WHAT YOU WILL DO
Rewrite the lines below as a numbered list, skipping any blank lines and leaving the pictures out.
# start of SUPPLIED ENTRIES
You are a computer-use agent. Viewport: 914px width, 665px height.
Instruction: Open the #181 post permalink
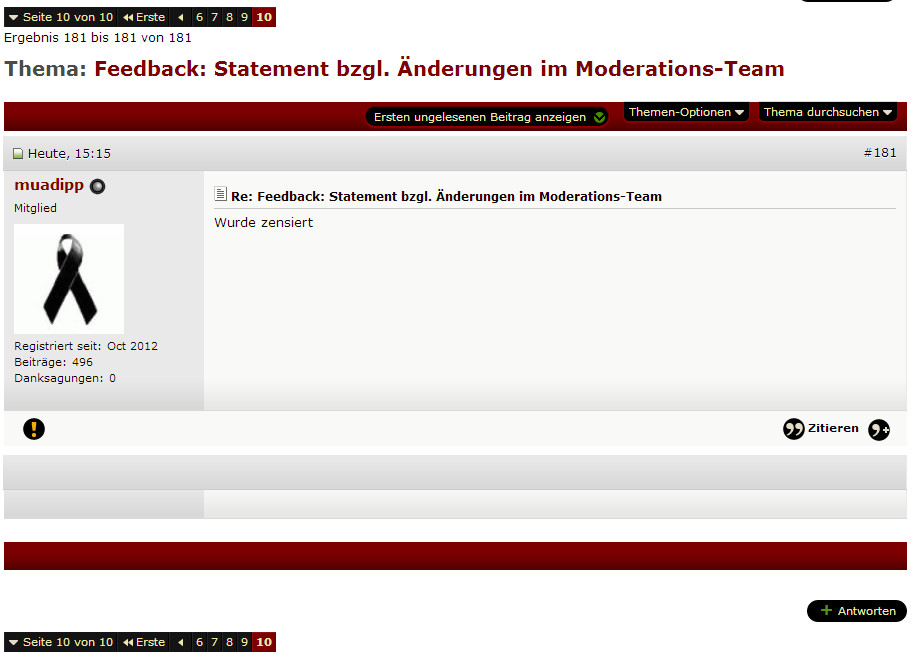880,153
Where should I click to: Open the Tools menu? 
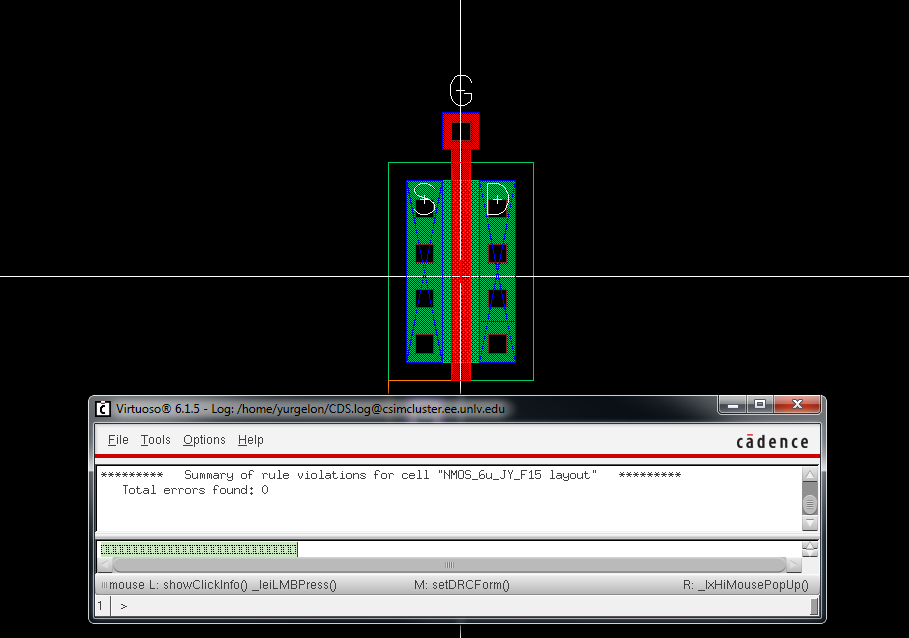pyautogui.click(x=155, y=440)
# end of SUPPLIED ENTRIES
RESPONSE
1. You are a computer-use agent. Viewport: 914px width, 665px height.
2. Instruction: Open the #181 post permalink
3. 880,153
4. Where should I click to: Open the Tools menu? 
5. pyautogui.click(x=155, y=440)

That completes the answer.